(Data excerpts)

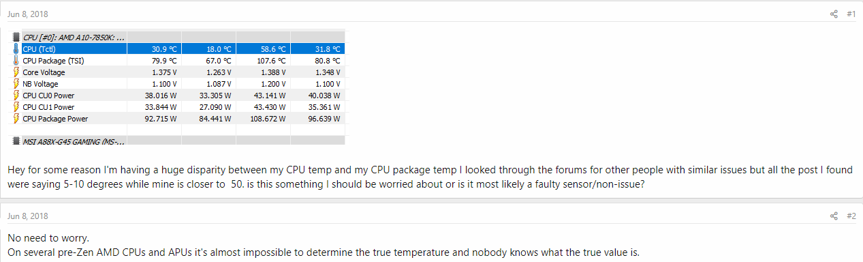The image size is (863, 262).
Task: Click the lightning icon beside CPU CU0 Power
Action: (x=17, y=96)
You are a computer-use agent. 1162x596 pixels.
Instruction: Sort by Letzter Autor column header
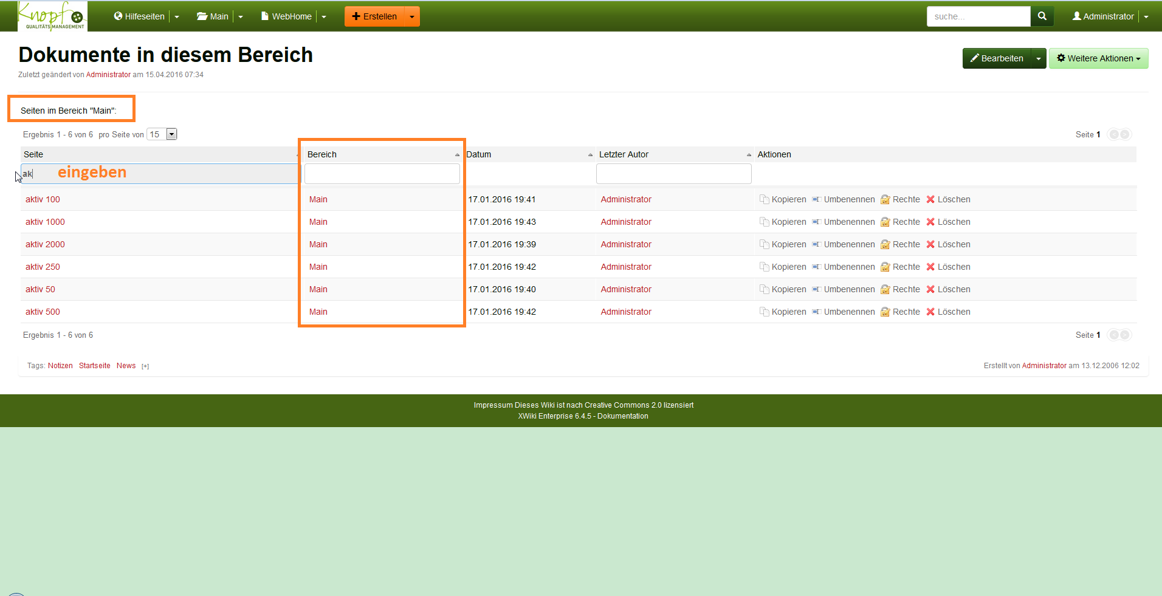(x=673, y=154)
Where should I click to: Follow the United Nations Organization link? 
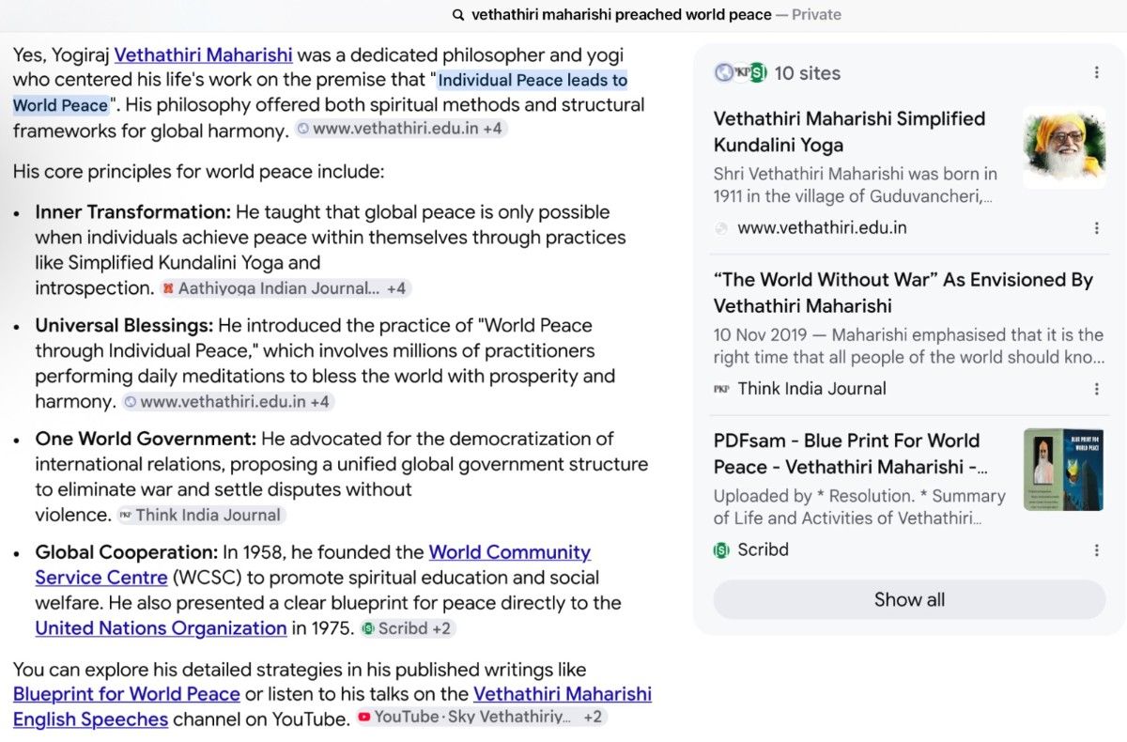[161, 627]
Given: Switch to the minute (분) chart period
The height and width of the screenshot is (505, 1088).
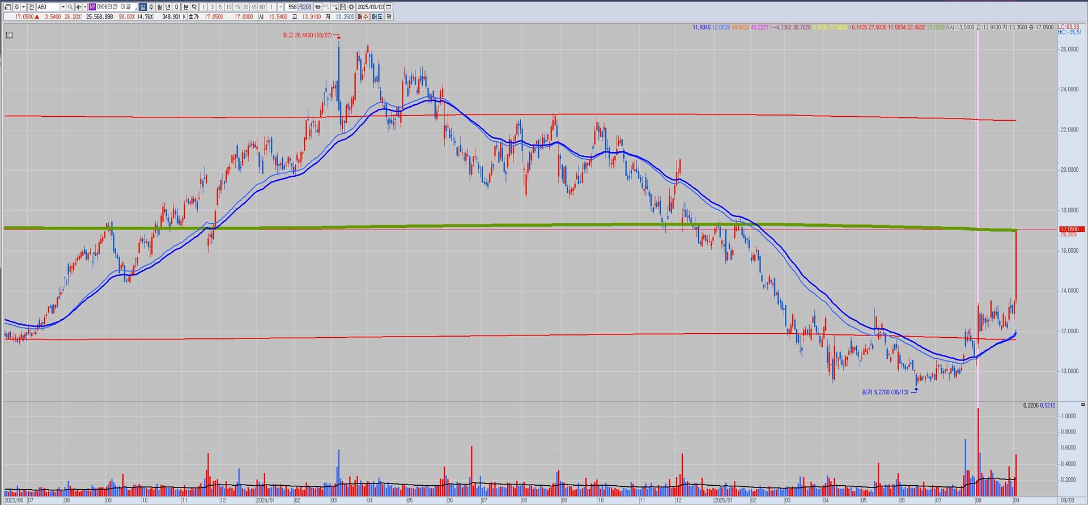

EXERCISE DESCRIPTION. Once the line holding "Where should I" is found, set it down along with every line after it through the end of the entries, exactly, leaving the pictures out.

RESULT OF THE EXERCISE.
Where should I click to: Follow the United Nations Organization link? 
[161, 627]
Given: Switch to the minute (분) chart period
The height and width of the screenshot is (505, 1088).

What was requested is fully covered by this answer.